U.S. Supreme Court · decided January 26, 1998 · Supreme Court Database (Spaeth)

Citation
522 U.S. 359 · 118 S. Ct. 818
Decided
January 26, 1998
Term
October Term 1997
Vote
5–4
Majority author
Justice Scalia
Issue area
Unions
Disposition
Reversed and remanded
Outcome
Petitioning party won
Ideological direction
Conservative

Opinion excerpt

Justice Scalia delivered the opinion of the Court. Under longstanding precedent of the National Labor Relations Board, an employer who believes that an incumbent union no longer enjoys the support of a majority of its employees has three options: to request a formal, Board-supervised election, to withdraw recognition from the union and refuse to bargain, or to conduct an internal poll of employee support for the union.
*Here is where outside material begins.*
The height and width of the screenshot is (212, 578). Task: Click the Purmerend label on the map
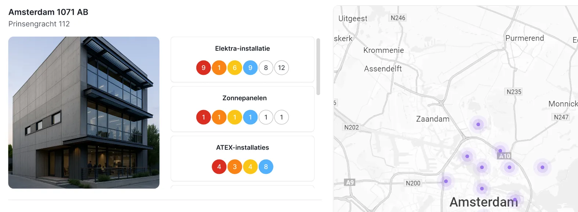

The Board has held that the latter two are unfair labor practices unless the employer can show that it had a “good-faith reasonable doubt” about the union’s majority support. We must decide whether the Board’s standard for employer polling is rational and consistent with the National Labor Relations Act, and whether the Board’s factual determinations in this ease are supported by substantial evidence in the record. I Mack Trucks, Inc., had a factory branch in Allentown, Pennsylvania, whose service and parts employees were represented by Local Lodge 724 of the International Association of Machinists and Aerospace Workers, AFL-CIO (Local 724). Mack notified its Allentown managers in May 1990 that it intended to sell the branch, and several of those managers formed Allentown Mack Sales & Service, Inc., the petitioner here, which purchased the assets of the business on December 20, 1990, and began to operate it as an independent dealership. From December 21,1990,…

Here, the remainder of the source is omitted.